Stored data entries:
■ ■ ■

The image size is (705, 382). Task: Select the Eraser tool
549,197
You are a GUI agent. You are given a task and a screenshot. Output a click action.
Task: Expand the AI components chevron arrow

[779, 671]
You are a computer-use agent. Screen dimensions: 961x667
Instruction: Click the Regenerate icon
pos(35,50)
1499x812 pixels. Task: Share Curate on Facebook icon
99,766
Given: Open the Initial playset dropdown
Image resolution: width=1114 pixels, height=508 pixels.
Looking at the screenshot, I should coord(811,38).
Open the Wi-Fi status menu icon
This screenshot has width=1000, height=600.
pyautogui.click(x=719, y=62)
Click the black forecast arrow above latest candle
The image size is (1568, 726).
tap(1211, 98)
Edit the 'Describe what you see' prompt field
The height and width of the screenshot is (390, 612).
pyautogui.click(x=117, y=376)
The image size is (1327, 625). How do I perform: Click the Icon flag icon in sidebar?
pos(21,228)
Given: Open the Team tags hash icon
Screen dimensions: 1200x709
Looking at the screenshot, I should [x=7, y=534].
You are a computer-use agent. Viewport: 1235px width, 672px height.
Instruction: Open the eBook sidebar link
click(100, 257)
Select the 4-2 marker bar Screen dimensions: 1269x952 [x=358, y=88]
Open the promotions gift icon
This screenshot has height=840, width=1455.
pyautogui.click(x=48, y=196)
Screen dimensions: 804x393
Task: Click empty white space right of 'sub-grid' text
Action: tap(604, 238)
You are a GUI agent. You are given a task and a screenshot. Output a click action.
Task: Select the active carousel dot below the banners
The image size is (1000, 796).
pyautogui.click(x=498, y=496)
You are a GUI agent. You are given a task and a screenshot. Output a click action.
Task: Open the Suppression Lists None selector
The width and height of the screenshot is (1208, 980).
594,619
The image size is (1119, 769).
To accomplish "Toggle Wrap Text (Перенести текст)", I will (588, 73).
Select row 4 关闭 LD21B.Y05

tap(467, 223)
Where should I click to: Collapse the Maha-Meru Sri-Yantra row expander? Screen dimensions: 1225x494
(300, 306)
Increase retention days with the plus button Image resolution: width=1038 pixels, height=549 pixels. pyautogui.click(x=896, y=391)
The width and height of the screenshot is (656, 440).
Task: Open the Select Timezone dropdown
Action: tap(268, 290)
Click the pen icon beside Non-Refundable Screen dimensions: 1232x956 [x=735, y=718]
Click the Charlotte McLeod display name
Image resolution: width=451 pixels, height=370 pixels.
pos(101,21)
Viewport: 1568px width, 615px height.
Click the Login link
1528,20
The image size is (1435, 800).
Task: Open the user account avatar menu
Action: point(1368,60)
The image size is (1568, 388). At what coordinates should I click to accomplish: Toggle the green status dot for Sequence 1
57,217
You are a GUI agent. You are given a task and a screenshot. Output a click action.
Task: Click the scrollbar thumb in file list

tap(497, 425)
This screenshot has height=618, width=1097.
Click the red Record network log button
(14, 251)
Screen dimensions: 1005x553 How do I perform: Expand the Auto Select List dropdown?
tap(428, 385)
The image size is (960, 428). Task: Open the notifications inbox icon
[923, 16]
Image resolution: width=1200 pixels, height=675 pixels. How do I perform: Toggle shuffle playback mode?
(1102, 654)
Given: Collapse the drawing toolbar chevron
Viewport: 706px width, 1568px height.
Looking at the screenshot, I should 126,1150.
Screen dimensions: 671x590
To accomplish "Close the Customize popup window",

■ ■ ■

WHAT THE EXERCISE ASKS
The records shown above must be returned in full, exactly as written.

ANSWER SECTION
The image size is (705, 382). Task: Select the Eraser tool
549,197
You are a GUI agent. You are given a task and a screenshot. Output a click action.
Task: Expand the AI components chevron arrow

[779, 671]
You are a computer-use agent. Screen dimensions: 961x667
Instruction: Click the Regenerate icon
pos(35,50)
1499x812 pixels. Task: Share Curate on Facebook icon
99,766
Given: Open the Initial playset dropdown
Image resolution: width=1114 pixels, height=508 pixels.
Looking at the screenshot, I should coord(811,38).
Open the Wi-Fi status menu icon
This screenshot has width=1000, height=600.
pyautogui.click(x=719, y=62)
Click the black forecast arrow above latest candle
The image size is (1568, 726).
tap(1211, 98)
Edit the 'Describe what you see' prompt field
The height and width of the screenshot is (390, 612).
pyautogui.click(x=117, y=376)
The image size is (1327, 625). How do I perform: Click the Icon flag icon in sidebar?
pos(21,228)
Given: Open the Team tags hash icon
Screen dimensions: 1200x709
Looking at the screenshot, I should [x=7, y=534].
You are a computer-use agent. Viewport: 1235px width, 672px height.
Instruction: Open the eBook sidebar link
click(100, 257)
Select the 4-2 marker bar Screen dimensions: 1269x952 [x=358, y=88]
Open the promotions gift icon
This screenshot has height=840, width=1455.
pyautogui.click(x=48, y=196)
Screen dimensions: 804x393
Task: Click empty white space right of 'sub-grid' text
Action: tap(604, 238)
You are a GUI agent. You are given a task and a screenshot. Output a click action.
Task: Select the active carousel dot below the banners
The image size is (1000, 796).
pyautogui.click(x=498, y=496)
You are a GUI agent. You are given a task and a screenshot. Output a click action.
Task: Open the Suppression Lists None selector
The width and height of the screenshot is (1208, 980).
594,619
The image size is (1119, 769).
To accomplish "Toggle Wrap Text (Перенести текст)", I will (588, 73).
Select row 4 关闭 LD21B.Y05

tap(467, 223)
Where should I click to: Collapse the Maha-Meru Sri-Yantra row expander? Screen dimensions: 1225x494
(300, 306)
Increase retention days with the plus button Image resolution: width=1038 pixels, height=549 pixels. pyautogui.click(x=896, y=391)
The width and height of the screenshot is (656, 440).
Task: Open the Select Timezone dropdown
Action: tap(268, 290)
Click the pen icon beside Non-Refundable Screen dimensions: 1232x956 [x=735, y=718]
Click the Charlotte McLeod display name
Image resolution: width=451 pixels, height=370 pixels.
pos(101,21)
Viewport: 1568px width, 615px height.
Click the Login link
1528,20
The image size is (1435, 800).
Task: Open the user account avatar menu
Action: point(1368,60)
The image size is (1568, 388). At what coordinates should I click to accomplish: Toggle the green status dot for Sequence 1
57,217
You are a GUI agent. You are given a task and a screenshot. Output a click action.
Task: Click the scrollbar thumb in file list

tap(497, 425)
This screenshot has height=618, width=1097.
Click the red Record network log button
(14, 251)
Screen dimensions: 1005x553 How do I perform: Expand the Auto Select List dropdown?
tap(428, 385)
The image size is (960, 428). Task: Open the notifications inbox icon
[923, 16]
Image resolution: width=1200 pixels, height=675 pixels. How do I perform: Toggle shuffle playback mode?
(1102, 654)
Given: Collapse the drawing toolbar chevron
Viewport: 706px width, 1568px height.
Looking at the screenshot, I should 126,1150.
Screen dimensions: 671x590
To accomplish "Close the Customize popup window",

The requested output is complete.